Saved data entries
____________
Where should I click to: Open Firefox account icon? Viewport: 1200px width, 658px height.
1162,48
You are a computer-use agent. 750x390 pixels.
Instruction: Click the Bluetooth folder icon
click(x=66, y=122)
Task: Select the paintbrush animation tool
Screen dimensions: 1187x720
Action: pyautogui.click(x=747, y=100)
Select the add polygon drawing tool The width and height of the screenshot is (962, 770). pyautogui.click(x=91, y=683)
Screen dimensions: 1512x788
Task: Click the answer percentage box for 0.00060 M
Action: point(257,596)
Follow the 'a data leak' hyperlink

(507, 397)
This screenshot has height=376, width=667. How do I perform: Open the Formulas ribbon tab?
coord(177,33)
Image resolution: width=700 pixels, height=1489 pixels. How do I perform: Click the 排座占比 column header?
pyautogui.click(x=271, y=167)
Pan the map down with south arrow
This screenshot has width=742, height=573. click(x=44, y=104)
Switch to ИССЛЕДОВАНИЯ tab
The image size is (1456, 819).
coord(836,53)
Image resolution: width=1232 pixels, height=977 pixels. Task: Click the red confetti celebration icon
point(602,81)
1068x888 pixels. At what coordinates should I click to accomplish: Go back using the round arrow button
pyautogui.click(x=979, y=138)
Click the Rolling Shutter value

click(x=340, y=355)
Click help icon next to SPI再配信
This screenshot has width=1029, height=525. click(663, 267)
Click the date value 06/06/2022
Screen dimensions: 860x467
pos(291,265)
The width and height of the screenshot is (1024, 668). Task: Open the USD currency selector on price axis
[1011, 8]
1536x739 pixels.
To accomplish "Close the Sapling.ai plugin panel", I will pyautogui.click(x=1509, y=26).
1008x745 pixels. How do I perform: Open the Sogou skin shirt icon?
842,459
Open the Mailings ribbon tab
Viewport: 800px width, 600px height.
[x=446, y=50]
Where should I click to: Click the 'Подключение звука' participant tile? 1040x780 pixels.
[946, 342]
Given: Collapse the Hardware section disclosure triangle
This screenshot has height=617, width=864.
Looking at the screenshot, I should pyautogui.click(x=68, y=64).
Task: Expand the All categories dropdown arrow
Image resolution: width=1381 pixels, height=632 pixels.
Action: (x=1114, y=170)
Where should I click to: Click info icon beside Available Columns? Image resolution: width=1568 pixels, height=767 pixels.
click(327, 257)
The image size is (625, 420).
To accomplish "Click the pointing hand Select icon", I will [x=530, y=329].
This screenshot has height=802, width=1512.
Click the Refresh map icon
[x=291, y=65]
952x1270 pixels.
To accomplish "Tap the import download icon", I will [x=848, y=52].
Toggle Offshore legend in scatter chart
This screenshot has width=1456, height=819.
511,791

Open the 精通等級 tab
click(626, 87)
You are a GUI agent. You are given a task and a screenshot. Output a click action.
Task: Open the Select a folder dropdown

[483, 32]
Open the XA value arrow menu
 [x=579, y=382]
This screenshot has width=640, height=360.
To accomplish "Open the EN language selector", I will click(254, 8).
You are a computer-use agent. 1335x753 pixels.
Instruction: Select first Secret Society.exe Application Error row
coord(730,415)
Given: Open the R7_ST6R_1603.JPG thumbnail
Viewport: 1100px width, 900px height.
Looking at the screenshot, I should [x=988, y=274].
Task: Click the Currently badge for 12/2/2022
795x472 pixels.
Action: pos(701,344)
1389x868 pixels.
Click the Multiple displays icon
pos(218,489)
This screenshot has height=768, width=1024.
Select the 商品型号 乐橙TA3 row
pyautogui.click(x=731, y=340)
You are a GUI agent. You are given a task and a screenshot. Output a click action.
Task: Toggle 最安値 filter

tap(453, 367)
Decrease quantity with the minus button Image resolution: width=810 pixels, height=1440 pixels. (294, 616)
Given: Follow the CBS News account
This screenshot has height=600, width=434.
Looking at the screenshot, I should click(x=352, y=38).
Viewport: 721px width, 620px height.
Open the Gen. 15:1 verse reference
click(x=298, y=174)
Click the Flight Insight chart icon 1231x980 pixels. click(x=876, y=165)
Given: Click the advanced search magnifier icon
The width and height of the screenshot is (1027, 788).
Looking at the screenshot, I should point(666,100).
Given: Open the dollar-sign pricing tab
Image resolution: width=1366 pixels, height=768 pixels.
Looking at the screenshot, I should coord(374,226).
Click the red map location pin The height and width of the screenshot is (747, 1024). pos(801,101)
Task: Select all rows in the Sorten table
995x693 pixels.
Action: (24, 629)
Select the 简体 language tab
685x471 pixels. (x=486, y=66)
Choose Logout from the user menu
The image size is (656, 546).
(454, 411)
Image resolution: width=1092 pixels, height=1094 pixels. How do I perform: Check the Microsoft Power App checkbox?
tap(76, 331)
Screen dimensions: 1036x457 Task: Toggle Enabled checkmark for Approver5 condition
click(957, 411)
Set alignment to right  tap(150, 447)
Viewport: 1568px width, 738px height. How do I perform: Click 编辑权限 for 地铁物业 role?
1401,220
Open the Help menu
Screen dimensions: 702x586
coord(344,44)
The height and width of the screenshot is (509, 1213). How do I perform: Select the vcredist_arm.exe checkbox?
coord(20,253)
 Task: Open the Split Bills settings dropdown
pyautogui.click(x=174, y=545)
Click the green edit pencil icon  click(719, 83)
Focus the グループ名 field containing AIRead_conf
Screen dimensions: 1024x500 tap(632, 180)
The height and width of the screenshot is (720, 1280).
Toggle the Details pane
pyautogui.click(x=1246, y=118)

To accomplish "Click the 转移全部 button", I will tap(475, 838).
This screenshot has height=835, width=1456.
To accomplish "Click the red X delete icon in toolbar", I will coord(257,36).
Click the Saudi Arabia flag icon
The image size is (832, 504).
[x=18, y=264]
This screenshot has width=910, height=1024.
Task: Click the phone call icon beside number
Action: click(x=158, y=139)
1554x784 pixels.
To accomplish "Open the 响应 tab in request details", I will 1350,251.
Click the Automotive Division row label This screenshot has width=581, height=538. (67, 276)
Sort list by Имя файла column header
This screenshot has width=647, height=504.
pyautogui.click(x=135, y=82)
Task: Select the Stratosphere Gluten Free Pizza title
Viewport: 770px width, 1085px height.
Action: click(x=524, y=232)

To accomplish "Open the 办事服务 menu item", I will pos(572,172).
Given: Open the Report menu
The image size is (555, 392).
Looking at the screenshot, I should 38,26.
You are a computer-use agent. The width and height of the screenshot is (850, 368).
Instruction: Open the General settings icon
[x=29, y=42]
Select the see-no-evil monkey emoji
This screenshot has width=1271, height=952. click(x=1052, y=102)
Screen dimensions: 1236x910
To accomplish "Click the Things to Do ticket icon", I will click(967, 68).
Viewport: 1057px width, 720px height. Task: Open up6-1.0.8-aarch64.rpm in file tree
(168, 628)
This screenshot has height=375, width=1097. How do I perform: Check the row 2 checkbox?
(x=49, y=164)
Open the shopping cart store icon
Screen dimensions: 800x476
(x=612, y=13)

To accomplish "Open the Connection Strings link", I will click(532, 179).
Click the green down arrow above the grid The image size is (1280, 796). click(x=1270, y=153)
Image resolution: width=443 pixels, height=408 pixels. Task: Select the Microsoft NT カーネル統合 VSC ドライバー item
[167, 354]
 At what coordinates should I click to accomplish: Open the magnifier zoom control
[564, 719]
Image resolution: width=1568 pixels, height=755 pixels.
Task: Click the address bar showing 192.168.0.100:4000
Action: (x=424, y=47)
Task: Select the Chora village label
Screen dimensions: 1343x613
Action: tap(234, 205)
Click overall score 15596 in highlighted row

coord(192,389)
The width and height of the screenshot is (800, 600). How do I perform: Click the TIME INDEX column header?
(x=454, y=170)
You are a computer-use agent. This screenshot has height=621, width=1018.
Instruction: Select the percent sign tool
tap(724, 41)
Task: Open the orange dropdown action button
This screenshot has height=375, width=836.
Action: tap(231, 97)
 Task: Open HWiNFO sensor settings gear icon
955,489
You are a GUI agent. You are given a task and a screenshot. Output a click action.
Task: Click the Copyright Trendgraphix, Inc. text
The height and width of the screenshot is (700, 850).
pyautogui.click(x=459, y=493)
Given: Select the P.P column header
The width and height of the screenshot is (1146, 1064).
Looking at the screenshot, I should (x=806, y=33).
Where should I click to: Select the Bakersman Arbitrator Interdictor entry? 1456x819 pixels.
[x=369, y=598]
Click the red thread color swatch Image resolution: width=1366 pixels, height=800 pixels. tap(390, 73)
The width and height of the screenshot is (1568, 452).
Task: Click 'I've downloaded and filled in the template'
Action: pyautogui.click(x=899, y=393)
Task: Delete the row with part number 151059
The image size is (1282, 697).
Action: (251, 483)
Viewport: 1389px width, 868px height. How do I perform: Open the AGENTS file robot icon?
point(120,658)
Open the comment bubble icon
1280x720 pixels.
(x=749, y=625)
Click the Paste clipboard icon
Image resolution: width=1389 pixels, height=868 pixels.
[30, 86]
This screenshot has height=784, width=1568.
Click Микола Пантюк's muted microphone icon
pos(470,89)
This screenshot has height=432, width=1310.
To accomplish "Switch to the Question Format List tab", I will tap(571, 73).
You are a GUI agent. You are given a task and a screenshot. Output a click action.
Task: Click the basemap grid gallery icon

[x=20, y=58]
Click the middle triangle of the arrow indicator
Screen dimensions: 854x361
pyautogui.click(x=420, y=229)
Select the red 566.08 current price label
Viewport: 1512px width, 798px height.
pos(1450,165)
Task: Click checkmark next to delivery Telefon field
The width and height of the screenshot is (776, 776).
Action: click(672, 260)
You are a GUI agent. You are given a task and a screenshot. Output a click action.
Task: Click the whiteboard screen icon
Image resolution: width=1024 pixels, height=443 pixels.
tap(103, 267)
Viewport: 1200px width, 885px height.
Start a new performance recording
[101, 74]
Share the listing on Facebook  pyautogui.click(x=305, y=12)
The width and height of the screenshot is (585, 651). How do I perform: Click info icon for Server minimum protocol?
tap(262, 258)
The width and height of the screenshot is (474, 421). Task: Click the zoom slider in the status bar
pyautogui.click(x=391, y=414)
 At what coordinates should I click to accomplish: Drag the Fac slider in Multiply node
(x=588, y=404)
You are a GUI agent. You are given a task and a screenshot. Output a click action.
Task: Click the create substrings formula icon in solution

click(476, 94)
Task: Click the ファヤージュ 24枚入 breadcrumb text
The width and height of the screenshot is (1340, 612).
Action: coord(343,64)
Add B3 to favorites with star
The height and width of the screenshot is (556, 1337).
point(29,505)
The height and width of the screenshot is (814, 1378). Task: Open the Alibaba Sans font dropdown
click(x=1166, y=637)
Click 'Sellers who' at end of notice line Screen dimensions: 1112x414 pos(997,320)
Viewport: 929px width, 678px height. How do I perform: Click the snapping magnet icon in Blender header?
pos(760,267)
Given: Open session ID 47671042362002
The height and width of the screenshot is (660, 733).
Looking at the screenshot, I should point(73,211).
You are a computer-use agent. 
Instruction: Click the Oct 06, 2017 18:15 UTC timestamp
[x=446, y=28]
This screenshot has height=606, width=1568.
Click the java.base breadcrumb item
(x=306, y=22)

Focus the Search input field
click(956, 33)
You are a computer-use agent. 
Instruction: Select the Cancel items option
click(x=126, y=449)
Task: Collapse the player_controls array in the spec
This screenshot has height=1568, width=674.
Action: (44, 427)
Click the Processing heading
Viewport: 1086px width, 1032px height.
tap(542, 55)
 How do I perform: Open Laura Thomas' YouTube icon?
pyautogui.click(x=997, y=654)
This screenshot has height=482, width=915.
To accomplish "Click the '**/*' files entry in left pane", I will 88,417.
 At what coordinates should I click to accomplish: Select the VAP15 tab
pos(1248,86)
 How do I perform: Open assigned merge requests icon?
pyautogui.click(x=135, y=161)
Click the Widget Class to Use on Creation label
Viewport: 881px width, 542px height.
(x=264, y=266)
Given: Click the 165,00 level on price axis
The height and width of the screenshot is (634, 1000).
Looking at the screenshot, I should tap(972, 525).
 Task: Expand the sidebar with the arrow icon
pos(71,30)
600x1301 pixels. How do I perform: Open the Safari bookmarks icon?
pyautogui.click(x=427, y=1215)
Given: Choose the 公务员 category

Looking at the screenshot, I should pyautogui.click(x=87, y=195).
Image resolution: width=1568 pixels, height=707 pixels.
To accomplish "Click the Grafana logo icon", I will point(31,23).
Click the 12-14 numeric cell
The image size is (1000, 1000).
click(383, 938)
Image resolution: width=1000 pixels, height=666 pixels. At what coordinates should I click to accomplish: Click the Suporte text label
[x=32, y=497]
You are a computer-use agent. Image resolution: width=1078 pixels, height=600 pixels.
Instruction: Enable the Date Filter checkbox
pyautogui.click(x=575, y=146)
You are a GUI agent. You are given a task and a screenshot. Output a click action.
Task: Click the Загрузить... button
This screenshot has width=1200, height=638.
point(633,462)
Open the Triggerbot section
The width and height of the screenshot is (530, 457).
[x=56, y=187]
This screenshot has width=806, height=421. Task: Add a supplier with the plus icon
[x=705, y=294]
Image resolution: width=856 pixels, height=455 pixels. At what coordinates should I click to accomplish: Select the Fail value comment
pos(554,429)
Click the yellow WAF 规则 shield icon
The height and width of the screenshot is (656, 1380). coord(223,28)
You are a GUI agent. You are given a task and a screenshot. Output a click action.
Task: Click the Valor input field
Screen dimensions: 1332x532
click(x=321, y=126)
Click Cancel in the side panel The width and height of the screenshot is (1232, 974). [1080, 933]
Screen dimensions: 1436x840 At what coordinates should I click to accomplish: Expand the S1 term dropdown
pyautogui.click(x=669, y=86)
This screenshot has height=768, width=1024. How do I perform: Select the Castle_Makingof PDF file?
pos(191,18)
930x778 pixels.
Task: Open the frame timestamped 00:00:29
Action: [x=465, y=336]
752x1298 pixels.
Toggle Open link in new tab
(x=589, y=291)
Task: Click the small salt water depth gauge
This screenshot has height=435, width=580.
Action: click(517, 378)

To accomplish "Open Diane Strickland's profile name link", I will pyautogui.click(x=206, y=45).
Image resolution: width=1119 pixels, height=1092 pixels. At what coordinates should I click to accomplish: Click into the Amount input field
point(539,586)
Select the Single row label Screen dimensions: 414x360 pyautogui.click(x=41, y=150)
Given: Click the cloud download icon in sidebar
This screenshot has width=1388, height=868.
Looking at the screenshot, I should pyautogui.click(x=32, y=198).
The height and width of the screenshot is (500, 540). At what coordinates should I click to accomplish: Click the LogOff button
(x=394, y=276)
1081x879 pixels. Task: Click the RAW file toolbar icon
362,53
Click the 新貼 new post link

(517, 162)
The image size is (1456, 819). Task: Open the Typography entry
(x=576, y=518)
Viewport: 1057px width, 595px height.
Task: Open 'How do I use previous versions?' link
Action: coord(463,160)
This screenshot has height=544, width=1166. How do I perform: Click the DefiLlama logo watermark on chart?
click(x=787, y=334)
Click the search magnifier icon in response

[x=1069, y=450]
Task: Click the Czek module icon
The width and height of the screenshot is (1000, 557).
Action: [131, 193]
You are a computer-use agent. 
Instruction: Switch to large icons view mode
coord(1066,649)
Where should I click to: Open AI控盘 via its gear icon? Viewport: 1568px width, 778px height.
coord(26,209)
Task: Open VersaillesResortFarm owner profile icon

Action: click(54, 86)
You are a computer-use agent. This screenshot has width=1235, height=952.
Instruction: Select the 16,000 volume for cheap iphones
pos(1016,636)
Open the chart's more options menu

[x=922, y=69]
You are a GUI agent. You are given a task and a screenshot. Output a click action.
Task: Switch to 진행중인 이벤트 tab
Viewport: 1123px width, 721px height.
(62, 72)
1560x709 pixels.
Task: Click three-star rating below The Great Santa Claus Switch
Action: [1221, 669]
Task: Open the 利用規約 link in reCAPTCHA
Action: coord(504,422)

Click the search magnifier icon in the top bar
____________
Assignment –
Among the entries above, the line containing "Task: Click the Valor input field", the line containing "Task: Click the small salt water depth gauge", and all lines between them are to be restated word for word; nothing else belongs in the reply.

Written answer –
Task: Click the Valor input field
Screen dimensions: 1332x532
click(x=321, y=126)
Click Cancel in the side panel The width and height of the screenshot is (1232, 974). [1080, 933]
Screen dimensions: 1436x840 At what coordinates should I click to accomplish: Expand the S1 term dropdown
pyautogui.click(x=669, y=86)
This screenshot has height=768, width=1024. How do I perform: Select the Castle_Makingof PDF file?
pos(191,18)
930x778 pixels.
Task: Open the frame timestamped 00:00:29
Action: [x=465, y=336]
752x1298 pixels.
Toggle Open link in new tab
(x=589, y=291)
Task: Click the small salt water depth gauge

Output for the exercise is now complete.